• Right in the article they are discussing adding ads and premium subscriptions features in the future.

    I can already see the timeline for BlueSky over the next few years:

    • Receive startup venture capital
    • Provide a useful, user-friendly service
    • Grow a userbase <-- (you are here)
    • Add a few more useful features, continue growing
    • Dominate the market, run at a loss
    • Add less useful features like ads, premium features, subscriptions
    • People complain, but most are too hooked in to leave
    • The useful features added earlier start getting removed, content gets sanitized <-- (Imgur, Reddit is here)
    • Big fundraising campaign, IPO, or bought out by big corp or the melon husk of the day.
    • Content quality goes way downhill, actively making life harder for users, volunteers and staff, bots rampant, more stupid features, monetization monetization monetization <-- (Twitter is here)
    • People leave for another useful, user-friendly service
    • In the article, they outline how Blue sky is resistant to that path through the PBLLC structure and ability to move your account when you don’t like the web site.

      Time will tell if this model works in practice but it could be interesting as an alternative to Twitter without the usability issues normally associated with federation.

      • If the API standard is dictated by a for profit, there’s always the chance that at some point it’ll incorporate unfavourable features or impose limitations. To me Chrome/Chromium comes to mind, or even ‘embrace, extend, extinguish’. I’m not familiar with pbllc though, it might be different, but I’m sceptical all the same.

      • I won’t knock BlueSky for trying. I think it will go well to replace Twitter, and run strong for some years. I’m still a bit on the skeptical side, especially until we see the ActivityTracker protocol on a non-BlueSky server in action, that BlueSky won’t be bought out and puppeted by some wealthy group.

        • I can see a potential path for it’s downfall.

          1. A competing service starts using AT and starts to get popular.
          2. BS starts losing money and slowly steers AT protocol to be more friendly to themselves and less friendly to competition.
          3. Competition forks AT, fragmenting the communities and the whole thing implodes.
          • That is also part of people’s worry if one instance gets way too big on Lemmy, Mastodon etc. There is potential to change their federation scheme, closing themselves off from outside servers through unique features made incompatible to federate, eventually returning to a centralized model of its own.

      • That is the hope… Lemmy and other Fediverse servers will still have challenges ahead of it in the future, including combatting botspam, targeted attacks to force servers offline (through DDoS, threats of lawsuit, etc.).

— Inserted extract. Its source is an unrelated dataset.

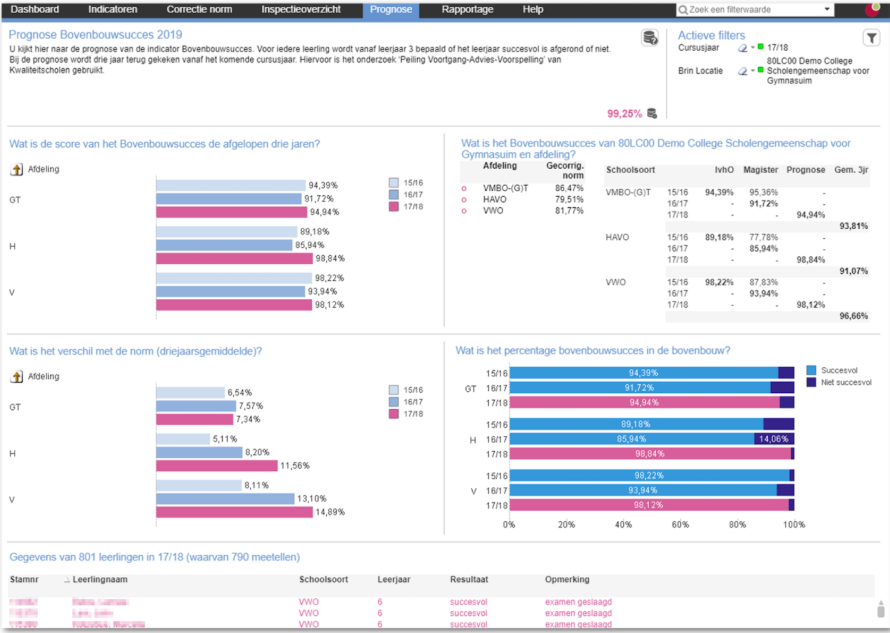Sort the table by Leerlingnaam column header
The width and height of the screenshot is (890, 633).
point(100,579)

        • I’m no expert but I’ll go through it. DDoS can be mitigated, but it’s a scaling issue. Usually it’s a problem for medium sized services. Lawsuits will fall mostly on individual server owners. And even then, the links are being hosted elsewhere. Botspam is a huge issue. I expect that to be one main problem. And also monetization. That will also be a big problem.

  •  loki   ( @loki@lemmy.ml ) 
    link
    fedilink
    1811 months ago

    You see this ad disguised as an article on the Intercept? so no, it’s not billionaire proof.

    also as per Betteridge’s law of headlines “Any headline that ends in a question mark can be answered by the word no.”

    This imo, was a PR statement about their upcoming release of their sandbox environment.

  • Bluesky is just a knock-off version of Mastodon that is for profit. It claims to be decentralized yet the only instance running on their AT Protocol is Bluesky. Plus I’ve heard they plan on having an algorithm based feed, which just sounds like exactly what I’m trying to avoid.

    • I’ve been on there for a couple weeks now. I think they will likely introduce ads at some point. But for now it’s a nice little ad free space.

      As for the feeds, they just introduced custom feeds so you can pick and choose what feeds you want to see. All the feeds are open source as well so you can see the details of each feed, and make your own if you like.

      Initially the only feed was What’s Hot which was posts with 12+ likes. Now I have 10 or so custom feeds I can switch between. It’s not perfect but it’s a step in the right direction. My big looming concern is how they will eventually monetize

    • People want a Twitter replacement because Musk is terrible. This has the legitimacy of tech start up money and Jack Dorsey who started twitter. Those are the main reasons, but it also incorporates federation tech so in theory if it catches on you can migrate servers or incorporate other services. I’m skeptical, and much of what I like about the fediverse is that it isn’t just counting the days before they can work towards profitability.